**WORK REQUEST:**
The listing below is to be written out word for word, minus its images.
● ● ● ● ●
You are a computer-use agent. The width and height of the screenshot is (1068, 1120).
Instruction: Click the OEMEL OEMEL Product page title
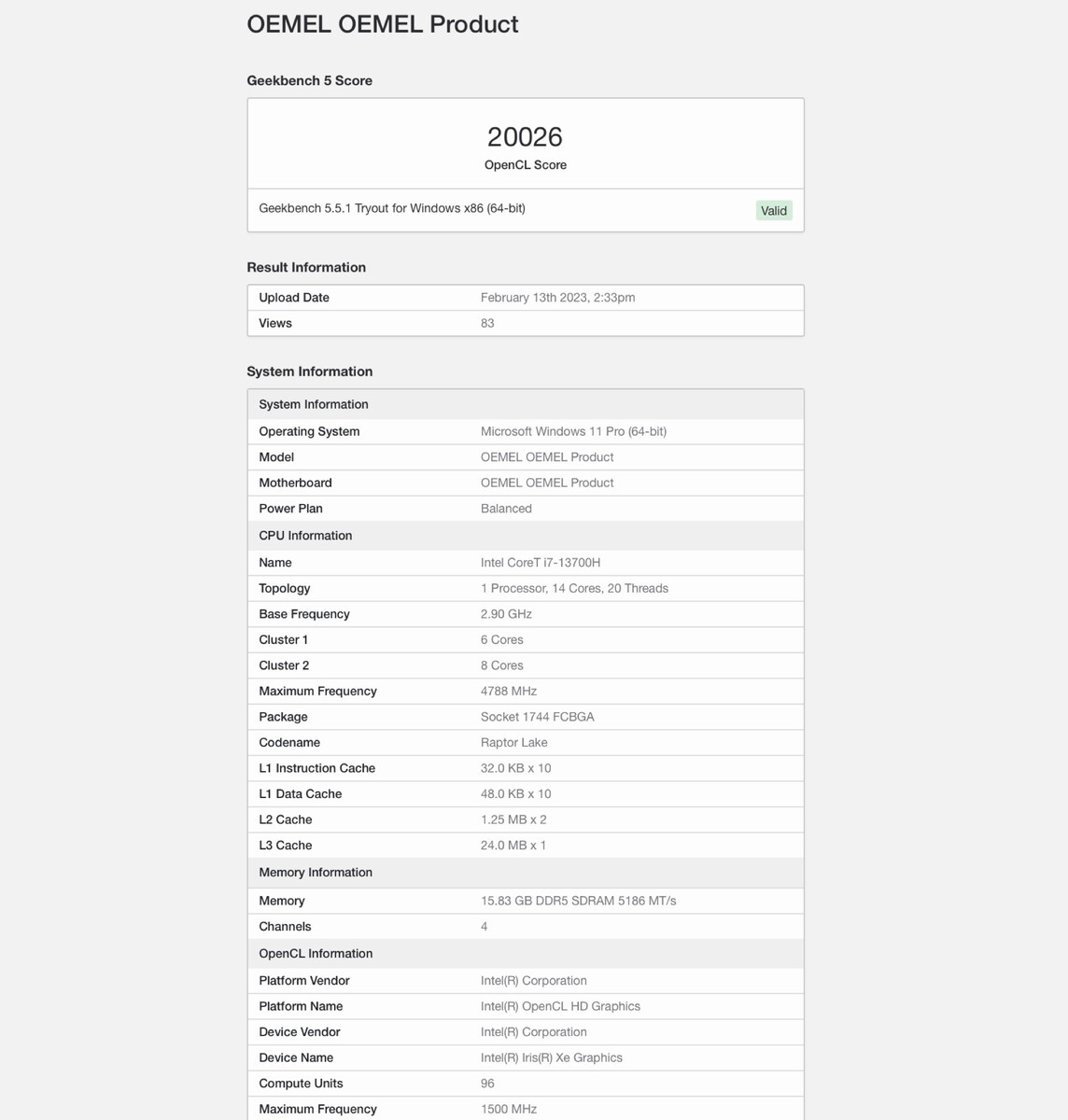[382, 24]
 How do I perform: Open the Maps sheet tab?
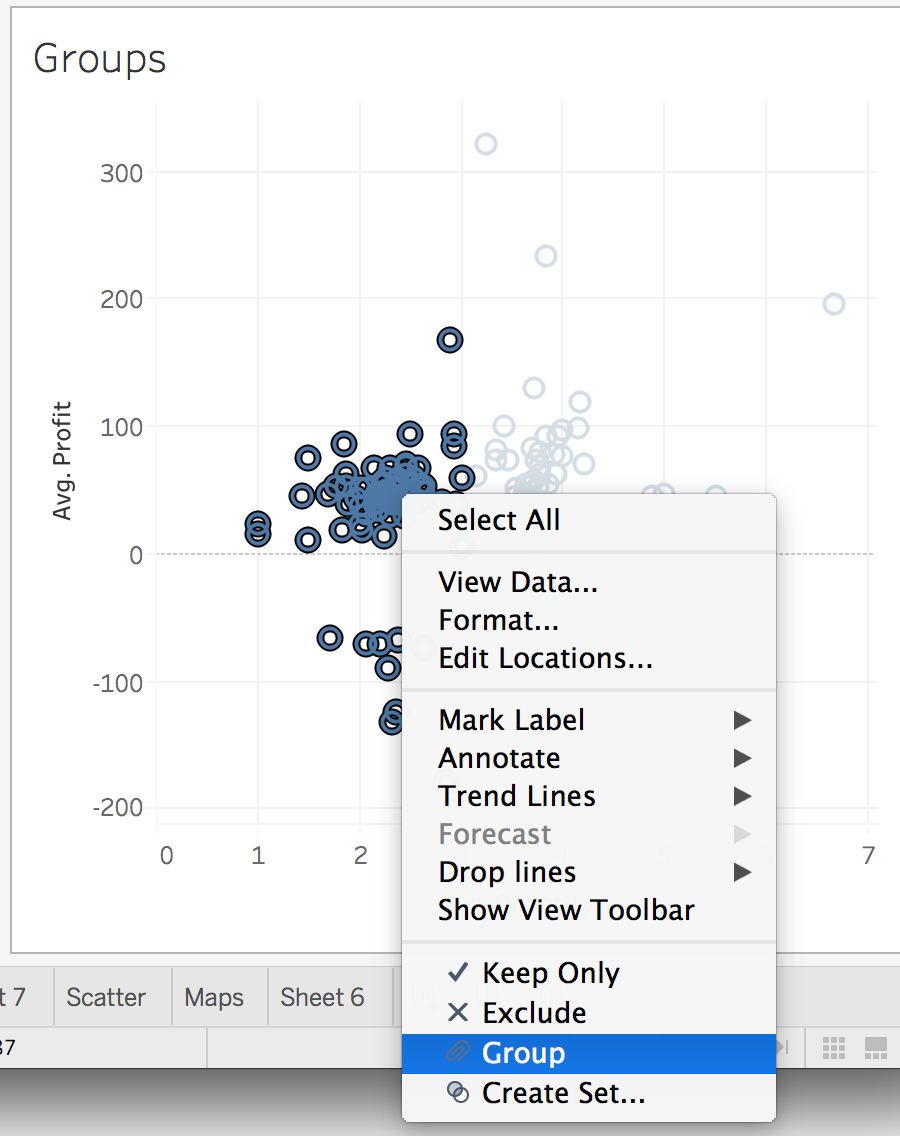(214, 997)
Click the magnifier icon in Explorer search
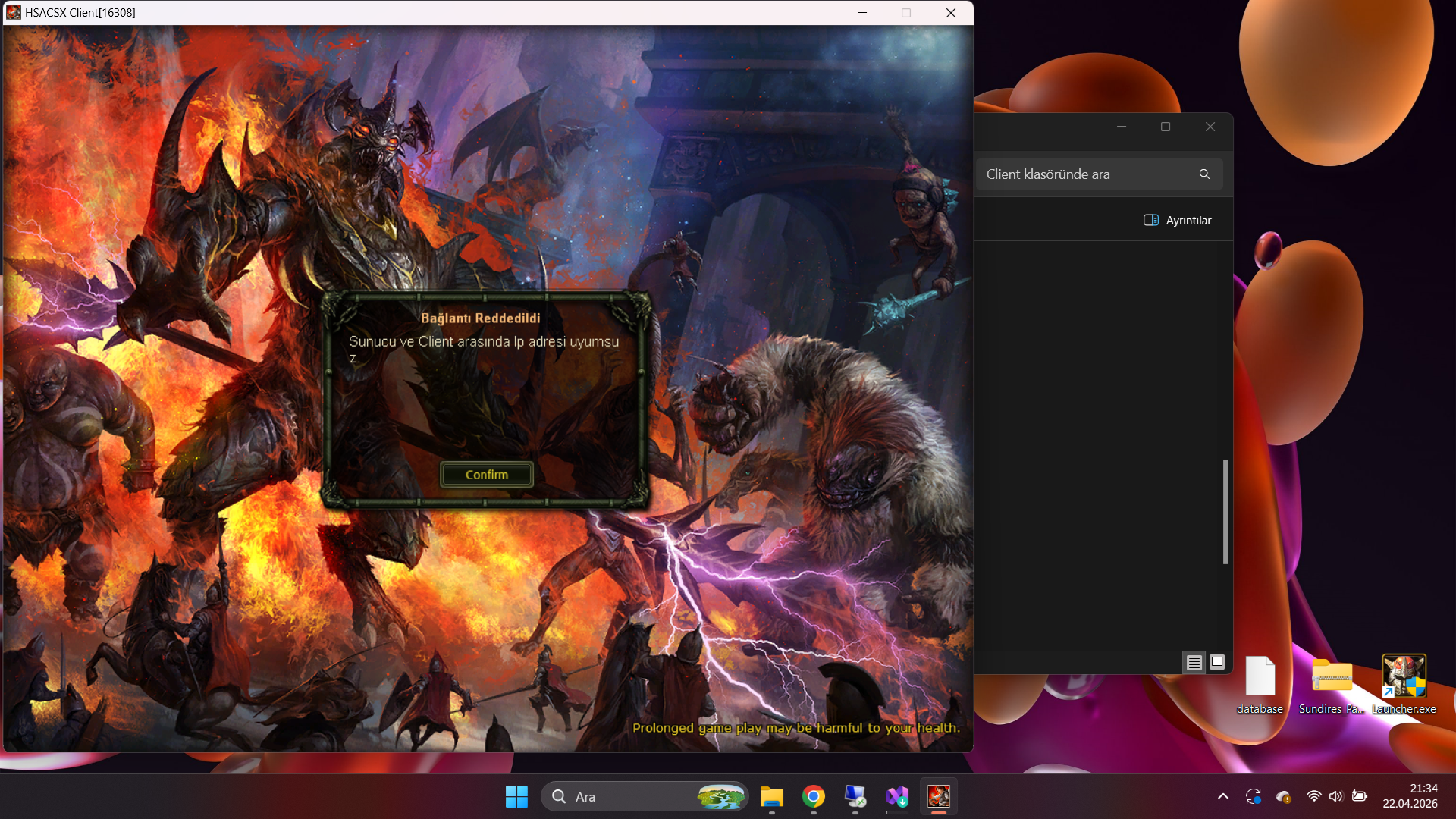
● ● ● ● ●
**EXERCISE RESPONSE:**
You are a computer-use agent. The width and height of the screenshot is (1068, 1120).
Instruction: Click the OEMEL OEMEL Product page title
[382, 24]
 How do I perform: Open the Maps sheet tab?
(214, 997)
Click the magnifier icon in Explorer search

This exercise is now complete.